■ **ASSIGNMENT**: Scan the entries below line by line and state how many lines contain the string "Cookie", giving only the number.

■ **DATA SUPPLIED**:

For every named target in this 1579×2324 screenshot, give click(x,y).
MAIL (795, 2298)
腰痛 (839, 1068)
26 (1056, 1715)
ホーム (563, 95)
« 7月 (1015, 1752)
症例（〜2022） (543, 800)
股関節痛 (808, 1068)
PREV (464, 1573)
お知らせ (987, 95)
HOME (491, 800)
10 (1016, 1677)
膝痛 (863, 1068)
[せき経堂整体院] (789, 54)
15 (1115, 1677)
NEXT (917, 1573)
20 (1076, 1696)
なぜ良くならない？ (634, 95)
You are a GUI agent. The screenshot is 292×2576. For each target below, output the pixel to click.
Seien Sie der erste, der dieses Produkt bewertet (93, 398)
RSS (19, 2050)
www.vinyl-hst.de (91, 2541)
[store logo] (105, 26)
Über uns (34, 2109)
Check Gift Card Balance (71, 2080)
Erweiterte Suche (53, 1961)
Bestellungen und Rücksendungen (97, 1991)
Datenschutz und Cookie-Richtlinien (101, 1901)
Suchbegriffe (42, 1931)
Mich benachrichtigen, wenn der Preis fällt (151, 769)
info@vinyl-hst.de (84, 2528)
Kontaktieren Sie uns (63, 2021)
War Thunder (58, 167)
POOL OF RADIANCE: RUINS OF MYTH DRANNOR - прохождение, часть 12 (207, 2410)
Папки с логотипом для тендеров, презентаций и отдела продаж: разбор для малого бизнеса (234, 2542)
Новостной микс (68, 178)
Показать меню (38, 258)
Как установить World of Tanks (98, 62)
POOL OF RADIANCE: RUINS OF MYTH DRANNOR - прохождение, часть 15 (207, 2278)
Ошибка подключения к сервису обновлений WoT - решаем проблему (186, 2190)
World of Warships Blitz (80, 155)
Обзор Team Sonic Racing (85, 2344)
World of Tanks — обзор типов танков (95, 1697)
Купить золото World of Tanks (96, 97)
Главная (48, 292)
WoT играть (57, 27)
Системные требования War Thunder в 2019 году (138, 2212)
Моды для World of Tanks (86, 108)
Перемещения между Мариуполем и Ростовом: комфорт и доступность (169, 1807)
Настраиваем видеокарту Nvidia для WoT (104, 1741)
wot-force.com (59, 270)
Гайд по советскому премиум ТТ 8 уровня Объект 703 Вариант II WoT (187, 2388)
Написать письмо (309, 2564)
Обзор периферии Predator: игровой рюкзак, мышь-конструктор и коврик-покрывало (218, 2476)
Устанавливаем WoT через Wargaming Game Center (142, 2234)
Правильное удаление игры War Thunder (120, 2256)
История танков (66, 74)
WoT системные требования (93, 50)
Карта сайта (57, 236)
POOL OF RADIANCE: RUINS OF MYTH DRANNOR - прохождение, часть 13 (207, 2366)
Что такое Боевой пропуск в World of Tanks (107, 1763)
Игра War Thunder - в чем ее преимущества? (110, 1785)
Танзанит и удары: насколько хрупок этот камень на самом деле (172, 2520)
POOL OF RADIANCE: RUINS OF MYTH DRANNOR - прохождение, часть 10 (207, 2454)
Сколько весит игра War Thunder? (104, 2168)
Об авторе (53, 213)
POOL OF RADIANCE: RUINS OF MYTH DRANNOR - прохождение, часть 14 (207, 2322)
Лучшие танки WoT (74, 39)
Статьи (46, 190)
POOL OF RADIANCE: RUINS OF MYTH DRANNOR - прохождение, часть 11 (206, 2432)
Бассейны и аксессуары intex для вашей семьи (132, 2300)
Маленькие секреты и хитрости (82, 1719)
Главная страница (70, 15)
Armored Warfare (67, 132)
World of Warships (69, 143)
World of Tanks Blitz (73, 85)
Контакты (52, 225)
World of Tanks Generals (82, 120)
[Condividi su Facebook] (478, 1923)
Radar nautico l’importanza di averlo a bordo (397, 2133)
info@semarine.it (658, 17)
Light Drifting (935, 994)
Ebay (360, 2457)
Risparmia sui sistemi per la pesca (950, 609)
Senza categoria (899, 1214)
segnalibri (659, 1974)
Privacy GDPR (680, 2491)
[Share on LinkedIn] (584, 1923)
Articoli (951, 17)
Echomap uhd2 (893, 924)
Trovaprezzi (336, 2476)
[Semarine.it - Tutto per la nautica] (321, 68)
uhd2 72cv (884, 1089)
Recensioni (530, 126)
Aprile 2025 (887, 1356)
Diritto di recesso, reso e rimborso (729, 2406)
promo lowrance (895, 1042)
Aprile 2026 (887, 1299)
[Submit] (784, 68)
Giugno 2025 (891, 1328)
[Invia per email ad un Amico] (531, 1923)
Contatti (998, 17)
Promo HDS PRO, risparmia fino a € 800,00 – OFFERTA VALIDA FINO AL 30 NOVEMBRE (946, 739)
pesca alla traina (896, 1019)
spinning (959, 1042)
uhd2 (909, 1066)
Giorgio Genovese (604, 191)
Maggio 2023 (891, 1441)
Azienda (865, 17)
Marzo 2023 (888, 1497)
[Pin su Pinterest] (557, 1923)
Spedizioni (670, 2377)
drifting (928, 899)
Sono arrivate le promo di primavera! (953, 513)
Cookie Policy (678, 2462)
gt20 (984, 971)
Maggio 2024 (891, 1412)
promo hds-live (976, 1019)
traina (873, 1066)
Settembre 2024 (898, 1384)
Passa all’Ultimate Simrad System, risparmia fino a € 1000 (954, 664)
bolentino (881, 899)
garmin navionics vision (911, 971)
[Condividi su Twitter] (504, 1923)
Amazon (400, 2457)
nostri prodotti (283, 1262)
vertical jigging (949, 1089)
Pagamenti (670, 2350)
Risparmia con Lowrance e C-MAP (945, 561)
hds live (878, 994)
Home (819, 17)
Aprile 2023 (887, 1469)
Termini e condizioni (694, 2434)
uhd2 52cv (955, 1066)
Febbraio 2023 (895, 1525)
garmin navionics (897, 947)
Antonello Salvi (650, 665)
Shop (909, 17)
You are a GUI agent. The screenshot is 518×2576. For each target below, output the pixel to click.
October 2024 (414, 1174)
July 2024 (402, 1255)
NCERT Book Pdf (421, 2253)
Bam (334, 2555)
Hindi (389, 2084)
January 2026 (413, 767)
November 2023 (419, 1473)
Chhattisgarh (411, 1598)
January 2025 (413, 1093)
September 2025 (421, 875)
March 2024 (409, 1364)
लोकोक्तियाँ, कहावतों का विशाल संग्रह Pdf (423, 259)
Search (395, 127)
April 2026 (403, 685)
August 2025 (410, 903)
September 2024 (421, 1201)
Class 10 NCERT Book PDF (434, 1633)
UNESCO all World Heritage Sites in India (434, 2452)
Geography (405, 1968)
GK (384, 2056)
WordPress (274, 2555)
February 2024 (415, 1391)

■ **EXERCISE RESULT**: 2